PROVIDED PASSAGE:

┌──

Helen Clark: Speech at the IV Baku International Humanitarian Forum

Oct 2, 2014

Helen Clark, UNDP Administrator
Speech
at the
IV Baku International Humanitarian Forum
Baku, Azerbaijan
 
It is my pleasure to represent United Nations Secretary-General Ban Ki-moon at this opening of the IV International Humanitarian Forum. At the outset, let me thank his Excellency, the President of Azerbaijan, Mr. Ilham Aliyev, for convening today’s Forum which provides an important opportunity for an exchange of ideas on a wide range of issues.
 
In my brief address today I would like to comment on UNDP’s work with Azerbaijan aimed at promoting human development, and on a number of the initiatives developed to that end here which are very innovative. As Azerbaijan steps up its South-South Co-operation, UNDP will be delighted to partner with the country in sharing its knowledge and expertise with others who are seeking solutions to challenges similar to those which Azerbaijan has been tackling.
 
Azerbaijan has been endowed with large reserves of valuable natural resources. History tells us, however, that while the extraction of such resources may significantly raise Gross Domestic Product per capita, it does not necessarily lift either government revenues or the level of human development. Translating natural resource wealth into wealth for the country and greater human development requires deliberate public policy decisions which will achieve those ends. Azerbaijan has made significant decisions in this respect.
 
In September 1994, Azerbaijan signed what has been called the `Contract of the Century’ - a “production-sharing agreement” with a consortium of foreign oil companies. From the profits of this initial agreement to develop the country’s Caspian oil reserves, Azerbaijan was to receive eighty per cent of the profits. [u1]

Let me take this opportunity to congratulate Azerbaijan and its partners on the twentieth anniversary  celebration of the Contract of the Century that took place here in Baku on 20 September. This was celebrated with the Southern Gas Corridor groundbreaking ceremony for the new pipeline which will bring Azerbaijani gas reserves all the way to Europe.

└──

DATASET RECORDS:
┌──

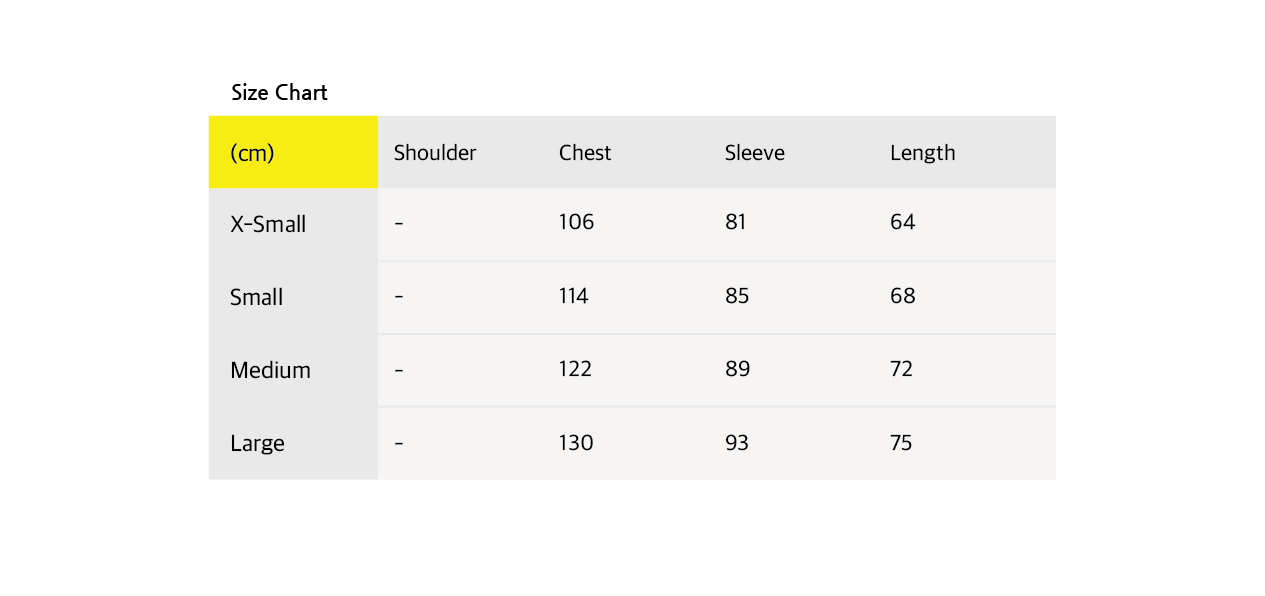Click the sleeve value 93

└──
┌──

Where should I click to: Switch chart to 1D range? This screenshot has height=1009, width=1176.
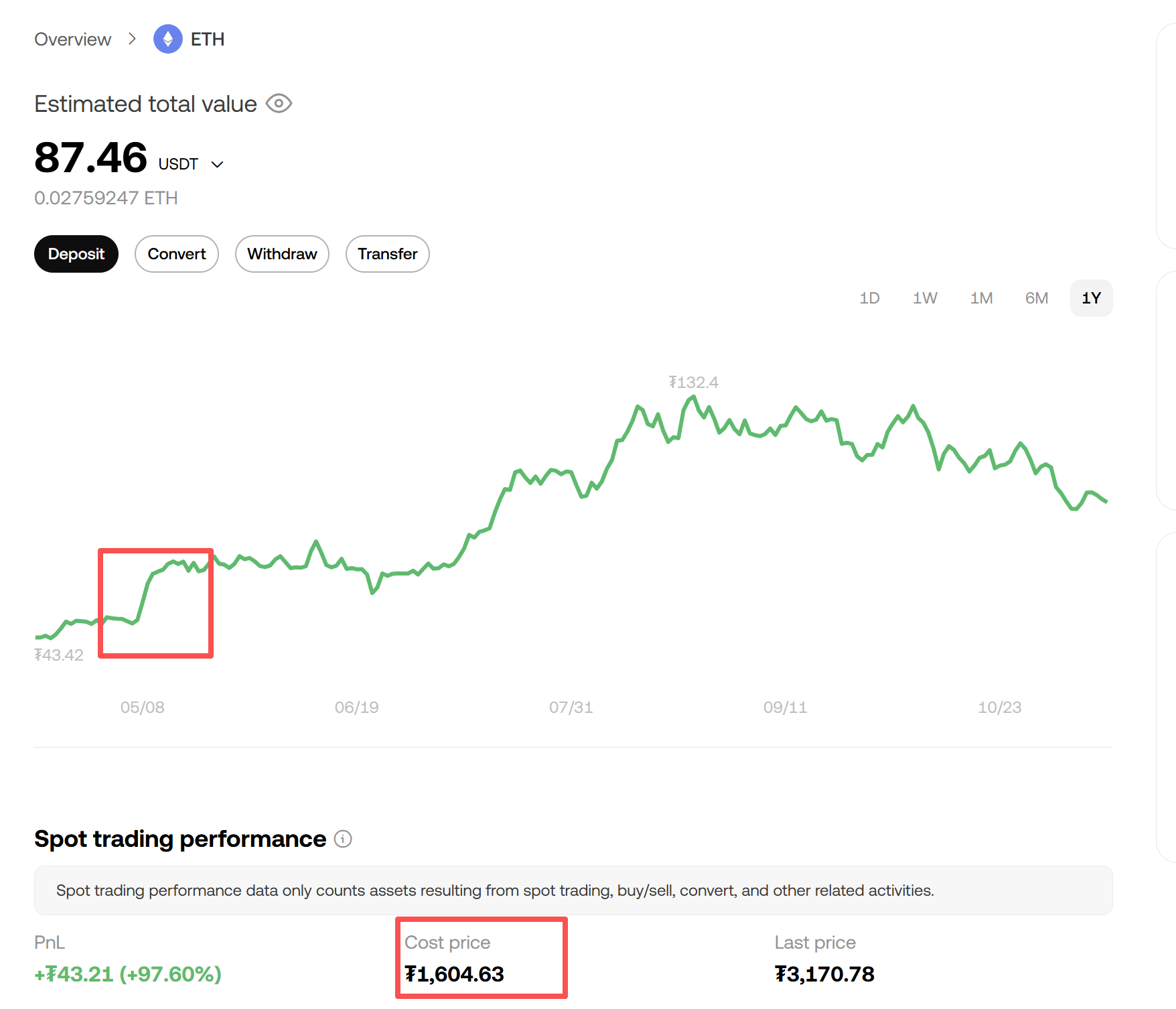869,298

└──
┌──

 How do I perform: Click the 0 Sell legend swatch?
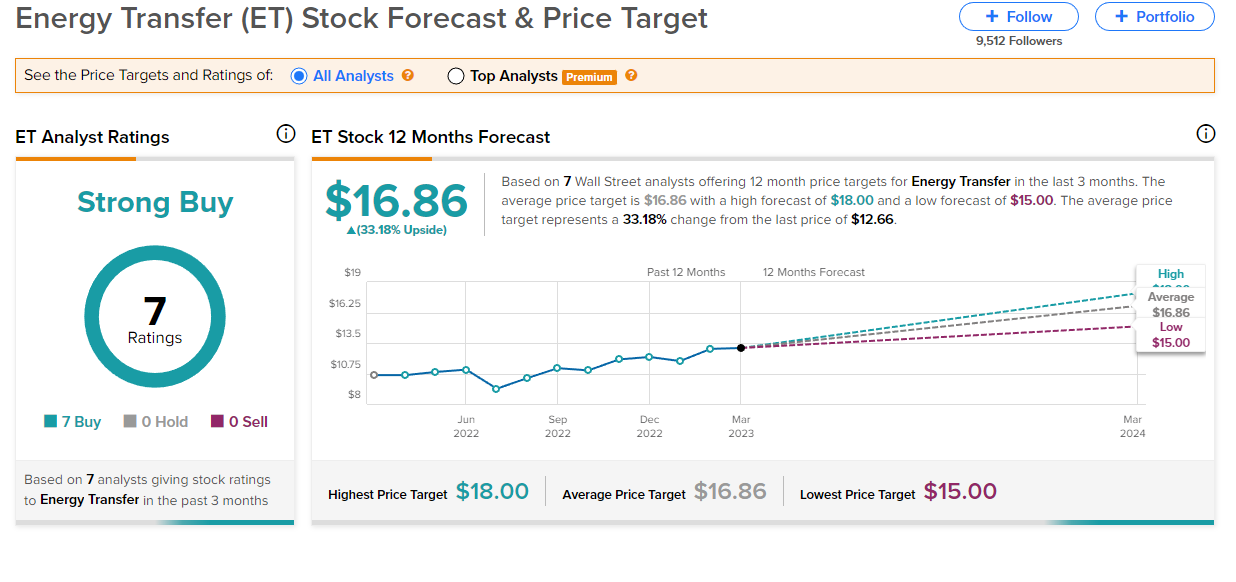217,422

└──

Quote the entire Baku International Humanitarian Forum speech above, word for word and with nothing left out.

Helen Clark: Speech at the IV Baku International Humanitarian Forum

Oct 2, 2014

Helen Clark, UNDP Administrator
Speech
at the
IV Baku International Humanitarian Forum
Baku, Azerbaijan
 
It is my pleasure to represent United Nations Secretary-General Ban Ki-moon at this opening of the IV International Humanitarian Forum. At the outset, let me thank his Excellency, the President of Azerbaijan, Mr. Ilham Aliyev, for convening today’s Forum which provides an important opportunity for an exchange of ideas on a wide range of issues.
 
In my brief address today I would like to comment on UNDP’s work with Azerbaijan aimed at promoting human development, and on a number of the initiatives developed to that end here which are very innovative. As Azerbaijan steps up its South-South Co-operation, UNDP will be delighted to partner with the country in sharing its knowledge and expertise with others who are seeking solutions to challenges similar to those which Azerbaijan has been tackling.
 
Azerbaijan has been endowed with large reserves of valuable natural resources. History tells us, however, that while the extraction of such resources may significantly raise Gross Domestic Product per capita, it does not necessarily lift either government revenues or the level of human development. Translating natural resource wealth into wealth for the country and greater human development requires deliberate public policy decisions which will achieve those ends. Azerbaijan has made significant decisions in this respect.
 
In September 1994, Azerbaijan signed what has been called the `Contract of the Century’ - a “production-sharing agreement” with a consortium of foreign oil companies. From the profits of this initial agreement to develop the country’s Caspian oil reserves, Azerbaijan was to receive eighty per cent of the profits. [u1]

Let me take this opportunity to congratulate Azerbaijan and its partners on the twentieth anniversary  celebration of the Contract of the Century that took place here in Baku on 20 September. This was celebrated with the Southern Gas Corridor groundbreaking ceremony for the new pipeline which will bring Azerbaijani gas reserves all the way to Europe.